-------- Data for review --------
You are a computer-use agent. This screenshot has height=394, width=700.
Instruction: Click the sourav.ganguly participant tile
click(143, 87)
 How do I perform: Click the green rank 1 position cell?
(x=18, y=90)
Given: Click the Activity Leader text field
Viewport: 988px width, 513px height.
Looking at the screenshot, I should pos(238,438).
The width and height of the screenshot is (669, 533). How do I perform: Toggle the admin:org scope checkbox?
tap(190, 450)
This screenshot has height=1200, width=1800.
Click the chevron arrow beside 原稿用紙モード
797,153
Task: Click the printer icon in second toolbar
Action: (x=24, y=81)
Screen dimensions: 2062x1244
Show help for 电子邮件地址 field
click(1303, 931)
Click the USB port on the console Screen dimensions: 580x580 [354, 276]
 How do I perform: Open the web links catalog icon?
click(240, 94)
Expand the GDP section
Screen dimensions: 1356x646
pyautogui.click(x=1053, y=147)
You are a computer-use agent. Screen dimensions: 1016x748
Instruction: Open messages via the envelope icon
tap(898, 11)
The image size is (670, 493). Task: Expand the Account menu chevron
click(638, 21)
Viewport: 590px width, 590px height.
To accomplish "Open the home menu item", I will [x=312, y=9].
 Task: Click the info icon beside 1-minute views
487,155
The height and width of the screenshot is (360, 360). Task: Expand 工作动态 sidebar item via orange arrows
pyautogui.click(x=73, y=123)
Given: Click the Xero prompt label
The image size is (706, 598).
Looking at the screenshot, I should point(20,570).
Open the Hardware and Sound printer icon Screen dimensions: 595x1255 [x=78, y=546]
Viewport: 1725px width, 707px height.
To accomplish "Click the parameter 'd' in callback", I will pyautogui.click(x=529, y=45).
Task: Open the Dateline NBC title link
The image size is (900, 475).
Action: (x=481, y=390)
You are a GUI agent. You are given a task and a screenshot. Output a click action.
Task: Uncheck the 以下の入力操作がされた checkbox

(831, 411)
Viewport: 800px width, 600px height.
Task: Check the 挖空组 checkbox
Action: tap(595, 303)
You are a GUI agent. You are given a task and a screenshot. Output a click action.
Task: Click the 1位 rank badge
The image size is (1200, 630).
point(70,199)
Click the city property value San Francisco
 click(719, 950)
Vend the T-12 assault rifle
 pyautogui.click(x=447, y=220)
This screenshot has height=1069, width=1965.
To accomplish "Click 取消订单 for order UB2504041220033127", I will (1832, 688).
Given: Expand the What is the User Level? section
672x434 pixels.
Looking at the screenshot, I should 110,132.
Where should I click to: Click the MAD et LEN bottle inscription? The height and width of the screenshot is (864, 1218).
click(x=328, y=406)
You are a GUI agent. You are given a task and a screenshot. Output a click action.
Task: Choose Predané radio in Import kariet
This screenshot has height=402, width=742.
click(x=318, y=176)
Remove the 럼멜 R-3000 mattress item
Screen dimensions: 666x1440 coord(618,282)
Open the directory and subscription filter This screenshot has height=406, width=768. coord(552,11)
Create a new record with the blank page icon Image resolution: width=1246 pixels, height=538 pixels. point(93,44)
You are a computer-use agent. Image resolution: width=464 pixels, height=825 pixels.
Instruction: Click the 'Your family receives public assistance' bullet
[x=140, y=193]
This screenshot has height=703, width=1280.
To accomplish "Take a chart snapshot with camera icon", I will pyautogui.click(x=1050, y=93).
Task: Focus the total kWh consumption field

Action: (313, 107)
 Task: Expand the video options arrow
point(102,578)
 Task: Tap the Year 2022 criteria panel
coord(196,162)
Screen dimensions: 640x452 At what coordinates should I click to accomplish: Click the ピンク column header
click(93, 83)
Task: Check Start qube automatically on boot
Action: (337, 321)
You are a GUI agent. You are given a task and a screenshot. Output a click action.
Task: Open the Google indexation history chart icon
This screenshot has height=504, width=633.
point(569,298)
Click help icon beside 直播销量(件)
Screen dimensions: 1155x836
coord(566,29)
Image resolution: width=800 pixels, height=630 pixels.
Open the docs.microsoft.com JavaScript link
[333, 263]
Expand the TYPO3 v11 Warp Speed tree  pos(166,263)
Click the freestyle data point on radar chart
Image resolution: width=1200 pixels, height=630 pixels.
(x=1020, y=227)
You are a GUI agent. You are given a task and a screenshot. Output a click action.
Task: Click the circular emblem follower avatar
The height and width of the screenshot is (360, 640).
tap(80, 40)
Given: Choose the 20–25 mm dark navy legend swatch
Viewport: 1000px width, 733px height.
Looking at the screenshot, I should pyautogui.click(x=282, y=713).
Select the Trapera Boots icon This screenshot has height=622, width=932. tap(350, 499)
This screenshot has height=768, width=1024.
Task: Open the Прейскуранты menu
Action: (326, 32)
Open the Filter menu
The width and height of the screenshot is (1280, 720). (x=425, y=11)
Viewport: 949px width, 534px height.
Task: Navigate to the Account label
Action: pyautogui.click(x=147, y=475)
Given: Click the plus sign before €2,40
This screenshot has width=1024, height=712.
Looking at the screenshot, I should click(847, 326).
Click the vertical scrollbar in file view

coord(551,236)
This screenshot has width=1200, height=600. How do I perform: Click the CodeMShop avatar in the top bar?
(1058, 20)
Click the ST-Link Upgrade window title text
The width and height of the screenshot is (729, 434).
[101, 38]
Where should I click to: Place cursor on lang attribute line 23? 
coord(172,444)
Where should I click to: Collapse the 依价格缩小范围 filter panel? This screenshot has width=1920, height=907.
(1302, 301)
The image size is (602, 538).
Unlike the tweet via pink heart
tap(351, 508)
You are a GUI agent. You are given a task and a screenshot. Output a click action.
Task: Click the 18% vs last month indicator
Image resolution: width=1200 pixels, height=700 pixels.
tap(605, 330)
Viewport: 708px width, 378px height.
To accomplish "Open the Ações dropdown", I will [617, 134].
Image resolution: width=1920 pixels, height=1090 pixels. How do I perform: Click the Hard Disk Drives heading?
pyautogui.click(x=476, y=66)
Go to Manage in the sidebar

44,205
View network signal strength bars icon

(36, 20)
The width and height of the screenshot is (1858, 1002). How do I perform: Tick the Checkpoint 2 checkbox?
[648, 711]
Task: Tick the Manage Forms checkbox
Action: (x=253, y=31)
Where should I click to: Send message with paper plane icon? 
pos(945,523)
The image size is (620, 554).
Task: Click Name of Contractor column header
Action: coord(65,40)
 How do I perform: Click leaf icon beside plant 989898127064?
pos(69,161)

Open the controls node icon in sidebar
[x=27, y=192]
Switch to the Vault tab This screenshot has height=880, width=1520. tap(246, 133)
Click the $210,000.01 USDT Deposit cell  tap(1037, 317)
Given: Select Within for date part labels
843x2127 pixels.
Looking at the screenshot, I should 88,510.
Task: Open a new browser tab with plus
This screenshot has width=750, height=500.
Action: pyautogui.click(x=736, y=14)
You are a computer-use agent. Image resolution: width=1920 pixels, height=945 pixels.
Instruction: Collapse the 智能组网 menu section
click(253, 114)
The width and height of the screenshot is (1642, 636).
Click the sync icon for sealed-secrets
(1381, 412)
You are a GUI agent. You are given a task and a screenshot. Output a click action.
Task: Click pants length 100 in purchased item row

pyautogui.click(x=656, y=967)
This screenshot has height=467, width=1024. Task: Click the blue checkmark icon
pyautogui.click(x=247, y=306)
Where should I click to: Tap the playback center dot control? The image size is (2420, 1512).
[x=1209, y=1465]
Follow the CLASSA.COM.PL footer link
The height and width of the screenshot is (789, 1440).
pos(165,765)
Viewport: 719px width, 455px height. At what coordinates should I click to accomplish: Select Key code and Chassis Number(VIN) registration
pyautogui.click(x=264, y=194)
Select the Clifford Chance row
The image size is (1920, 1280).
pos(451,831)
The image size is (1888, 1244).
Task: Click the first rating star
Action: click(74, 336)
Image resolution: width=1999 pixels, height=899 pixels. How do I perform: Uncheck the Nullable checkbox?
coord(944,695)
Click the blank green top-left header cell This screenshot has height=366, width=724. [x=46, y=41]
--------
- **Aim of the task**: Check each line of the records for the word "plus" and extract those that contain it.

- **Solution to this exercise**:
Given: Click the plus sign before €2,40
Task: Open a new browser tab with plus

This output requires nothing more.